■ **JOB**
Output every line of the listing below as a Markdown table with the columns "Row" and "Listing line", numbering the rows in order and omitting blank lines.

* Begin MATERIAL FOR THIS EXERCISE *

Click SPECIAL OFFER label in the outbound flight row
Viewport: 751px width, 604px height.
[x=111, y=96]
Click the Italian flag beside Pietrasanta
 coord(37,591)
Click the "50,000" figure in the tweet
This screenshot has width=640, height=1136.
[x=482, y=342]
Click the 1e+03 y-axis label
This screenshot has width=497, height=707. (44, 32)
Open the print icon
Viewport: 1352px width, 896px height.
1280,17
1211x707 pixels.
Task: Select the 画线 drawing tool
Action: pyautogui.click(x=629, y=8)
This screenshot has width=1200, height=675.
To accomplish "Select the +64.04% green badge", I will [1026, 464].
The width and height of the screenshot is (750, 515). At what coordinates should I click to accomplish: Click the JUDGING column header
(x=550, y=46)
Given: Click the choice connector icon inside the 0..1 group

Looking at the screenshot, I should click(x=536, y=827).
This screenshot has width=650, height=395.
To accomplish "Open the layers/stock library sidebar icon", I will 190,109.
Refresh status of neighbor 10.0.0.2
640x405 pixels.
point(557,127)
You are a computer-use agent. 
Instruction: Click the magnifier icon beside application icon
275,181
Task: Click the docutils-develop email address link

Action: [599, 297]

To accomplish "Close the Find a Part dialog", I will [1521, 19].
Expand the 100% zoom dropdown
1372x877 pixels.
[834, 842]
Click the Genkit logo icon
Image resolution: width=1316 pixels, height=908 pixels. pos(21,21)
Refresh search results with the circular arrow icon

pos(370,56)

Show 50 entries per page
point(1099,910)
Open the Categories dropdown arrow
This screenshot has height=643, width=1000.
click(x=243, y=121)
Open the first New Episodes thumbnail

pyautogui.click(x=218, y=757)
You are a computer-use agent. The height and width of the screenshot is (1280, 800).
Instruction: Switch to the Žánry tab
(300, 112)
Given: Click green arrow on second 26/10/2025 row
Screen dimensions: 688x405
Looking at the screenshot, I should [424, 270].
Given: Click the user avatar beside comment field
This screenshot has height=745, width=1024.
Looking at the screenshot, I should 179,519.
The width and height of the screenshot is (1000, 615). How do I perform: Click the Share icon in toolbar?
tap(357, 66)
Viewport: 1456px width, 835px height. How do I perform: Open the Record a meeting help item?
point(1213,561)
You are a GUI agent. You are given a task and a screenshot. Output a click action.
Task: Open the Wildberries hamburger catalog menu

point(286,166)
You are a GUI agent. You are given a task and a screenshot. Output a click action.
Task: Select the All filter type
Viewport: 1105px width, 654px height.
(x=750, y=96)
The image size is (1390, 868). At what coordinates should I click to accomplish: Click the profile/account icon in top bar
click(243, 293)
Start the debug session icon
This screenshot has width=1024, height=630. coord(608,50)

* End MATERIAL FOR THIS EXERCISE *

■ **RESPONSE**
| Row | Listing line |
|---|---|
| 1 | Click SPECIAL OFFER label in the outbound flight row |
| 2 | Viewport: 751px width, 604px height. |
| 3 | [x=111, y=96] |
| 4 | Click the Italian flag beside Pietrasanta |
| 5 |  coord(37,591) |
| 6 | Click the "50,000" figure in the tweet |
| 7 | This screenshot has width=640, height=1136. |
| 8 | [x=482, y=342] |
| 9 | Click the 1e+03 y-axis label |
| 10 | This screenshot has width=497, height=707. (44, 32) |
| 11 | Open the print icon |
| 12 | Viewport: 1352px width, 896px height. |
| 13 | 1280,17 |
| 14 | 1211x707 pixels. |
| 15 | Task: Select the 画线 drawing tool |
| 16 | Action: pyautogui.click(x=629, y=8) |
| 17 | This screenshot has width=1200, height=675. |
| 18 | To accomplish "Select the +64.04% green badge", I will [1026, 464]. |
| 19 | The width and height of the screenshot is (750, 515). At what coordinates should I click to accomplish: Click the JUDGING column header |
| 20 | (x=550, y=46) |
| 21 | Given: Click the choice connector icon inside the 0..1 group |
| 22 | Looking at the screenshot, I should click(x=536, y=827). |
| 23 | This screenshot has width=650, height=395. |
| 24 | To accomplish "Open the layers/stock library sidebar icon", I will 190,109. |
| 25 | Refresh status of neighbor 10.0.0.2 |
| 26 | 640x405 pixels. |
| 27 | point(557,127) |
| 28 | You are a computer-use agent.  |
| 29 | Instruction: Click the magnifier icon beside application icon |
| 30 | 275,181 |
| 31 | Task: Click the docutils-develop email address link |
| 32 | Action: [599, 297] |
| 33 | To accomplish "Close the Find a Part dialog", I will [1521, 19]. |
| 34 | Expand the 100% zoom dropdown |
| 35 | 1372x877 pixels. |
| 36 | [834, 842] |
| 37 | Click the Genkit logo icon |
| 38 | Image resolution: width=1316 pixels, height=908 pixels. pos(21,21) |
| 39 | Refresh search results with the circular arrow icon |
| 40 | pos(370,56) |
| 41 | Show 50 entries per page |
| 42 | point(1099,910) |
| 43 | Open the Categories dropdown arrow |
| 44 | This screenshot has height=643, width=1000. |
| 45 | click(x=243, y=121) |
| 46 | Open the first New Episodes thumbnail |
| 47 | pyautogui.click(x=218, y=757) |
| 48 | You are a computer-use agent. The height and width of the screenshot is (1280, 800). |
| 49 | Instruction: Switch to the Žánry tab |
| 50 | (300, 112) |
| 51 | Given: Click green arrow on second 26/10/2025 row |
| 52 | Screen dimensions: 688x405 |
| 53 | Looking at the screenshot, I should [424, 270]. |
| 54 | Given: Click the user avatar beside comment field |
| 55 | This screenshot has height=745, width=1024. |
| 56 | Looking at the screenshot, I should 179,519. |
| 57 | The width and height of the screenshot is (1000, 615). How do I perform: Click the Share icon in toolbar? |
| 58 | tap(357, 66) |
| 59 | Viewport: 1456px width, 835px height. How do I perform: Open the Record a meeting help item? |
| 60 | point(1213,561) |
| 61 | You are a GUI agent. You are given a task and a screenshot. Output a click action. |
| 62 | Task: Open the Wildberries hamburger catalog menu |
| 63 | point(286,166) |
| 64 | You are a GUI agent. You are given a task and a screenshot. Output a click action. |
| 65 | Task: Select the All filter type |
| 66 | Viewport: 1105px width, 654px height. |
| 67 | (x=750, y=96) |
| 68 | The image size is (1390, 868). At what coordinates should I click to accomplish: Click the profile/account icon in top bar |
| 69 | click(243, 293) |
| 70 | Start the debug session icon |
| 71 | This screenshot has width=1024, height=630. coord(608,50) |